Es war ein emotionaler letzter Tag eines Prozesses am Landgericht Waldshut-Tiengen, der am Montag mit einem relativ milden Urteil zu Ende ging. Sechs Jahre und zehn Monate Haft erhielt Patrick E., der am 23. Dezember 2023 den aus Tunesien stammenden Asylsuchenden Mahdi ben Nacer nach einer verbalen Auseinandersetzung getötet, dessen Leiche zerteilt und in den Rhein geworfen hatte.

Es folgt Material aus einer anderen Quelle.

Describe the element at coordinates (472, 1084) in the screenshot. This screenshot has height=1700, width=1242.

Die Tat ereignete sich nach Erkenntnissen des Gerichts während einer Weihnachtsfeier der Familie des 58-jährigen Täters in einem Naturfreundehaus bei Rickenbach im Schwarzwald, wo der 38-jährige Mahdi ben Nacer Teilnehmende laut Zeug*innenaussagen als »Scheißnazis« oder »Scheißdeutsche« beschimpft haben soll. Daraufhin verließ Patrick E. die Familienfeier, suchte Mahdi ben Nacer in dessen Zuhause auf und erschoss ihn mit einer Waffe, für die er keine Genehmigung hatte. E. gab später vor Gericht an, er sei angetrunken gewesen und habe aus Notwehr und zum Schutz seiner Familie gehandelt. Für das Gericht bleiben die genauen Motive des Täters aber auch nach dem Urteil »rätselhaft«.

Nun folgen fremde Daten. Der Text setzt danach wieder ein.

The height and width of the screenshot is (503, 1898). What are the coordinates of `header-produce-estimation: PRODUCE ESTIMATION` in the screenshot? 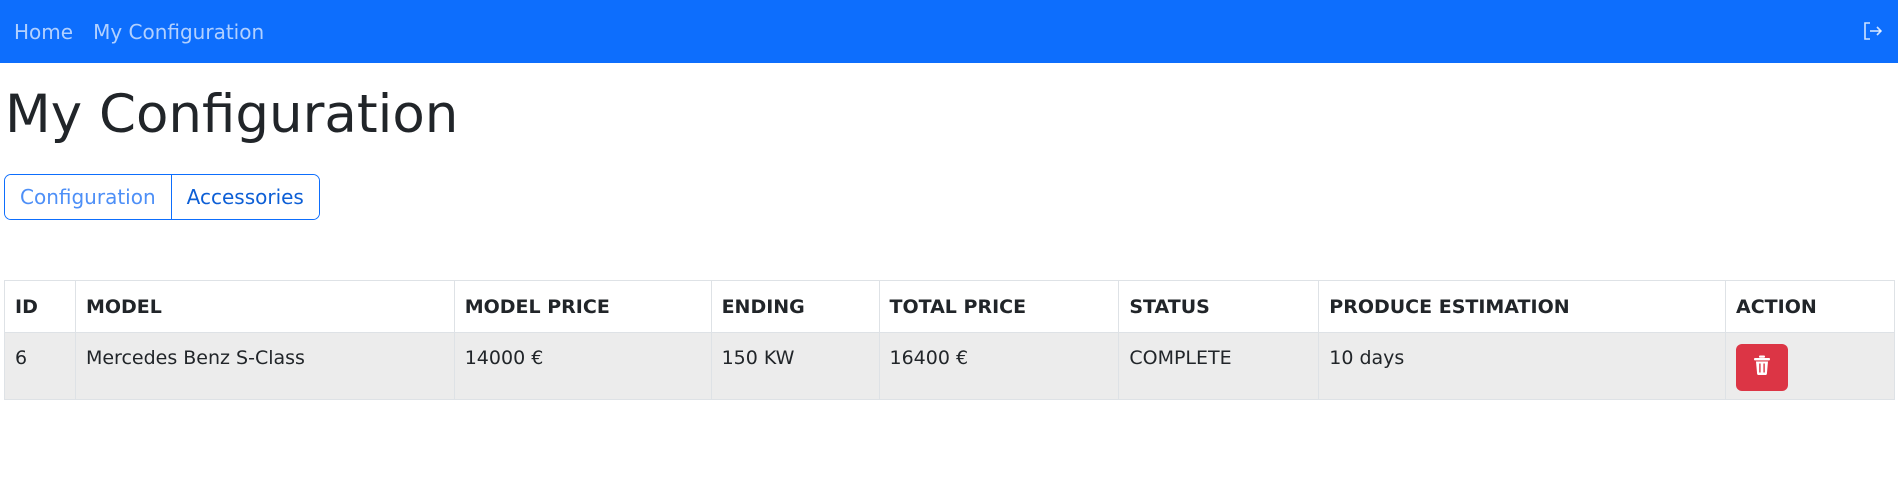 It's located at (1522, 306).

Emotional war der Prozess auch, weil die Nebenklägerin Zouleikha ben Nacer, eine Schwester des Toten, für die Verkündung aus Tunesien angereist war und das Urteil unter Tränen anhörte. Vor dem Gericht hatten Mitglieder der Gruppe Aktion Bleiberecht im Anschluss an die Urteilsverkündung einen Moment des Gedenkens organisiert, bei dem sich Angehörige und Unterstützer*innen um ein Tuch mit einem Foto Mahdi ben Nacers, Kerzen und einem Blumenstrauß versammelten.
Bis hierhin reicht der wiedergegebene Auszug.